Because justice is too big for any one of us

It’s really easy to sit at my computer and say something on the internet about “social justice”. It’s even pretty easy to sit in a classroom and learn about it. But to actually get outside myself and do justice? That’s hard.

It’s hard because I don’t know where to begin.

It’s always an interesting conversation when people ask me what my major is. “Social Justice,” I say, and sometimes they look at me like I’m crazy. That’s okay, though. I’m not sure I completely understand what I’m doing here.

What I do understand, though, is that I get to spend the next few years learning as much as I can about justice and injustice and the very best ways we can do something about it. And that blows my mind. There’s hardly a day I’m not grateful for it.

The problem is, the more I learn, the less I know.

I’m a perfectionist. Sometimes it feels impossible for me to move forward if I don’t have enough information. Other times it feels impossible because I know that saving the world, which is what I really want to do, is way bigger than what I’m capable of.

I could spend the rest of my life learning about these things without actually doing anything. I could spend years agonizing about what my part should be.

But I can’t help feeling like that would be a waste.

There’s this moment in The Return of the King where this group of warriors and leaders who have taken on the task of defeating Sauron and his Shadow are gathered to discuss what move to make next. They have won a battle but they know that the fight is not over.

They know that their strength is not enough to defeat the darkness. Their hope lies in their ringbearer and his mission of destroying the ring. And they have to choose in the meantime whether to sit around and wait to be destroyed or charge into battle and face almost certain destruction.

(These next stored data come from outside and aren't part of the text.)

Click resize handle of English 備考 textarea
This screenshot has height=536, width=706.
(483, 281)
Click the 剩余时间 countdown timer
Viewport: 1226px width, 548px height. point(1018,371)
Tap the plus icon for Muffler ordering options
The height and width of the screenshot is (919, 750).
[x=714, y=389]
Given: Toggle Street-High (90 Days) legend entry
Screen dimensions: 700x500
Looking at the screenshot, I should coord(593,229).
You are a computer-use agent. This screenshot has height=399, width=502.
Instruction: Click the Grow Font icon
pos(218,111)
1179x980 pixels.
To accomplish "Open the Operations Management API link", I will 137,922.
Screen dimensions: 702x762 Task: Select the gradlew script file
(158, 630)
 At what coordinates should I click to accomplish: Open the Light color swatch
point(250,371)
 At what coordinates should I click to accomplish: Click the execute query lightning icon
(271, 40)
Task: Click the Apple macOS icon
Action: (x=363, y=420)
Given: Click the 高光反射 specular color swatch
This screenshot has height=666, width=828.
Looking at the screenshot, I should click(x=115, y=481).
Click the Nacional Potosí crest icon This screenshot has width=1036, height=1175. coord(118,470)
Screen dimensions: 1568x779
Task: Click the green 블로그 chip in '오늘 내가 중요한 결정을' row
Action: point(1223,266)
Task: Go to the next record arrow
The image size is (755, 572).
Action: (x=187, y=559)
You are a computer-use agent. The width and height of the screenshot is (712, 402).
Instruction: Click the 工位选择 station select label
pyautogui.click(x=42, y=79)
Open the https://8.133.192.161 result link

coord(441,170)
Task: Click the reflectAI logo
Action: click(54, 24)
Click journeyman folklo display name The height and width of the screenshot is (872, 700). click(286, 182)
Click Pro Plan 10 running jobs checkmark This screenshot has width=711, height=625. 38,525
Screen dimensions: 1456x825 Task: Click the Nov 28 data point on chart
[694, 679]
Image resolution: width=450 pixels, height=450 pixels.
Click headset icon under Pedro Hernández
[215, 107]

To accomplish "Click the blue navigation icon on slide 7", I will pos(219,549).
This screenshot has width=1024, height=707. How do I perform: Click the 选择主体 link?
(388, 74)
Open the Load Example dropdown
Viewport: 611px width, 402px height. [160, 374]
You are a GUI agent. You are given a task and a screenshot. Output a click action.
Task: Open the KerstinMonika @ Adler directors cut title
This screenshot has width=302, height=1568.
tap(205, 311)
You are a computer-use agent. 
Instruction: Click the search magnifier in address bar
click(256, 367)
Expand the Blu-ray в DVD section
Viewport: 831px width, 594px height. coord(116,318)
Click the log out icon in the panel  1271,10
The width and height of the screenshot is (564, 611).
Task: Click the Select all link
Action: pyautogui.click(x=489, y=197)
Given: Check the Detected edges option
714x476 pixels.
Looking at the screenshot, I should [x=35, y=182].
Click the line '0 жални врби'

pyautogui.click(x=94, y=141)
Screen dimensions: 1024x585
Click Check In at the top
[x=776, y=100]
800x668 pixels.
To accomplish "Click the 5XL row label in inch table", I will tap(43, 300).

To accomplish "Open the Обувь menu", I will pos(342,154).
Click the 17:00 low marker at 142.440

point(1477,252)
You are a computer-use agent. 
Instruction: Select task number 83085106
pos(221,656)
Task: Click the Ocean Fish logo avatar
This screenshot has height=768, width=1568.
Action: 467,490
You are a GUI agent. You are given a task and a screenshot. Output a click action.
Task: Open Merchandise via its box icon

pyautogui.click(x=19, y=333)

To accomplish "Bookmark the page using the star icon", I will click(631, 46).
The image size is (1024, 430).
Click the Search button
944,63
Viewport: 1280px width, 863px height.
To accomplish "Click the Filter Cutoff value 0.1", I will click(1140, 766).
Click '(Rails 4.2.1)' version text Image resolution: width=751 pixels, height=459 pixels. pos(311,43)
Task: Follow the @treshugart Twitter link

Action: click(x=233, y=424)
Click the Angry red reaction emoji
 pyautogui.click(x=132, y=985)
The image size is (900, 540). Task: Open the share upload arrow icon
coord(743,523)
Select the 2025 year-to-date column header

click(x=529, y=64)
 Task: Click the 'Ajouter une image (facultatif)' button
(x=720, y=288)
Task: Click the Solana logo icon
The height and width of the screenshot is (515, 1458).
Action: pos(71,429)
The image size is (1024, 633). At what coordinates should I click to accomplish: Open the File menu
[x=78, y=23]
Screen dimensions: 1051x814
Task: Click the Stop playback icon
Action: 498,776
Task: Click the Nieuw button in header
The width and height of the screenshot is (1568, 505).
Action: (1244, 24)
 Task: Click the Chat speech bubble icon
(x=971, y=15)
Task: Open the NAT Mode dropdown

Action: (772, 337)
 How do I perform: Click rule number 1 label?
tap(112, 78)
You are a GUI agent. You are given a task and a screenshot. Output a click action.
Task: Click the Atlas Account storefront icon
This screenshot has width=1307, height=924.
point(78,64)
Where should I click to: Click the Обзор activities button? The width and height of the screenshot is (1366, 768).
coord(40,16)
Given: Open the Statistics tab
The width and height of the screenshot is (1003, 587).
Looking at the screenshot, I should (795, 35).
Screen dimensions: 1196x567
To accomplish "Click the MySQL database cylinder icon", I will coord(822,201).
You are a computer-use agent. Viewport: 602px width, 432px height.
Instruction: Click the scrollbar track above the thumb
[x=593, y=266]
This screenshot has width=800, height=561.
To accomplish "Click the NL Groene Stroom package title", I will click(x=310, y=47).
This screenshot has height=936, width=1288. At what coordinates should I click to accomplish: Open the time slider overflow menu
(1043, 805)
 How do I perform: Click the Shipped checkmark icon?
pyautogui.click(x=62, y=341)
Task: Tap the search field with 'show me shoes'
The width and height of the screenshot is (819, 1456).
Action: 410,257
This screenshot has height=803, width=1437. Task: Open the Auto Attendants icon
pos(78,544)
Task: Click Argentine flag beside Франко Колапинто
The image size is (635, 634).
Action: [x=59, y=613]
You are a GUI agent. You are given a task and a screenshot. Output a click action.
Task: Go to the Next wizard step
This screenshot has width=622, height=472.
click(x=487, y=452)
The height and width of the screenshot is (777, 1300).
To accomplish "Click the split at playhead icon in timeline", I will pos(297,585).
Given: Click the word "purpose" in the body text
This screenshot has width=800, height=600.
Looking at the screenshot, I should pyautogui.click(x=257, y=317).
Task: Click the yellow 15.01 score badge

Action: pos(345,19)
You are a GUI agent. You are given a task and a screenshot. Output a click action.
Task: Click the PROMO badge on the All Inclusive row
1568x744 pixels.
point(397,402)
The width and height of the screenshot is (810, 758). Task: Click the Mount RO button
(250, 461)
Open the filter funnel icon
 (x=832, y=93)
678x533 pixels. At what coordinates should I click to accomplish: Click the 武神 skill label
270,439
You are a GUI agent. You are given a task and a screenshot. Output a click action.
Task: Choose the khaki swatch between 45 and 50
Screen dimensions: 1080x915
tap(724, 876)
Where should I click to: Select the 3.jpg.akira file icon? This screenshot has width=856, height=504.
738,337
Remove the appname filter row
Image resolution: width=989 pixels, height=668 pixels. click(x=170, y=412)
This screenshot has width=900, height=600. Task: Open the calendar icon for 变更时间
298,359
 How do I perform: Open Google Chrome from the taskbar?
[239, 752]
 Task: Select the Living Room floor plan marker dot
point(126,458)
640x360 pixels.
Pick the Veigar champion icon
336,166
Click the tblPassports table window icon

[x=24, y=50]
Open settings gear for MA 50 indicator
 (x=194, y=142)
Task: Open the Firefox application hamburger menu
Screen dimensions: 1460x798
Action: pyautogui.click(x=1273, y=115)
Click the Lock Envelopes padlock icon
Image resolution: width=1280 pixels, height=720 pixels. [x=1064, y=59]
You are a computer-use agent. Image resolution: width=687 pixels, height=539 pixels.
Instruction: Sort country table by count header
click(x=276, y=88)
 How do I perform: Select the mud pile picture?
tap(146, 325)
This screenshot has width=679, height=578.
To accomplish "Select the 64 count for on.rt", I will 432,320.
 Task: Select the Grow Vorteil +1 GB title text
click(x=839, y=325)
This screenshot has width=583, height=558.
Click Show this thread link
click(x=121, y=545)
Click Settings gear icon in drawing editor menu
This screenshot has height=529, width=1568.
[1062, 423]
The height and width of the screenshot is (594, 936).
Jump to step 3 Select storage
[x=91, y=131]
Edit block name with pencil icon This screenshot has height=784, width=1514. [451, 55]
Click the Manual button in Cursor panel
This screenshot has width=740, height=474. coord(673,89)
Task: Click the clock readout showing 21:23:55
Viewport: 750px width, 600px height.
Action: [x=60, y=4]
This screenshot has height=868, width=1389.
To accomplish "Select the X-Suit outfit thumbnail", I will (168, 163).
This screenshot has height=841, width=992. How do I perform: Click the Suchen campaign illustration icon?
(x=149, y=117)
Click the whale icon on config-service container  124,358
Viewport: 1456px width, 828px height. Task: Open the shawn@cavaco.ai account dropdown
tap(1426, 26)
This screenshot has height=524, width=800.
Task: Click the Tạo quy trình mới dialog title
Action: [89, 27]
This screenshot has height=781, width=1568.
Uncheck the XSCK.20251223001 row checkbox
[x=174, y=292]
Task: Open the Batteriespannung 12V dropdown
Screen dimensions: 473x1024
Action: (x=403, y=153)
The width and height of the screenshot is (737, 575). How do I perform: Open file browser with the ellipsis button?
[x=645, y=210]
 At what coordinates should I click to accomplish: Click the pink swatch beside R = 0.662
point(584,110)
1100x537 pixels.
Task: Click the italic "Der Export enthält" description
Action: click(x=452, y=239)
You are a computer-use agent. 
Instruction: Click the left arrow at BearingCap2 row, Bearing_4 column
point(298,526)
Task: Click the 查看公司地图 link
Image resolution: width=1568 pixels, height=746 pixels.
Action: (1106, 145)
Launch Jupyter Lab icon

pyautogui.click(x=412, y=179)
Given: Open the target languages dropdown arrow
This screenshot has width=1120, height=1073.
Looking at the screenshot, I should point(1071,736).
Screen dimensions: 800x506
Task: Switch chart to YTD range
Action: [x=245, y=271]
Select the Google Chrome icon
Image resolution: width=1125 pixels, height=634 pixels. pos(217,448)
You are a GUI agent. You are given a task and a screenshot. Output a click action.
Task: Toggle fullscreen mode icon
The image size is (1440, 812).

It seems as though they can’t win.

And Gandalf says to them,

Other evils there are that may come; for Sauron is himself but a servant and an emissary. Yet it is not our part to master all the tides of the world, but to do what is in us for the succor of these years wherein we are set, uprooting the evil in the fields that we know, so that those who live after may have clean earth to till. What weather they shall have is not ours to rule.

They can’t dictate the outcome for future generations, but they can move. They can do something.

Perhaps it’s time to stop trying to save the world.

Perhaps I need to start looking towards the fields I know and the evil I find there.

For some of us, the evil in the fields we know might be our front yards and neighborhoods. For others, we may be called upon to travel to places we’ve never been before and fight battles there. But none of us are called to do it all.

I love the Social Justice major. I love that I get to study these things. I believe that it’s important. I believe that good intentions are never enough. And I believe that we should know as much as possible and be as strategic with our movement as we can.

It is our job to look towards the sustainability of the movements we’re creating. We need to be asking tough questions about where they’re heading. We should be measuring the impact of what we’re doing.

But we can’t expect ourselves to be able to do it all.

Not one of us has the power to dictate what weather future generations will have.

All we can do is uproot the evil in the fields we know.

I still don’t know what that will look like, but I know that it’s important. It’s time to stop letting what we don’t know paralyze us. Yes, the problems we’re facing are enormous. And yes, we need to know as much as we can about them. But that doesn’t mean that we can’t, or shouldn’t, do something.

Even while we’re learning.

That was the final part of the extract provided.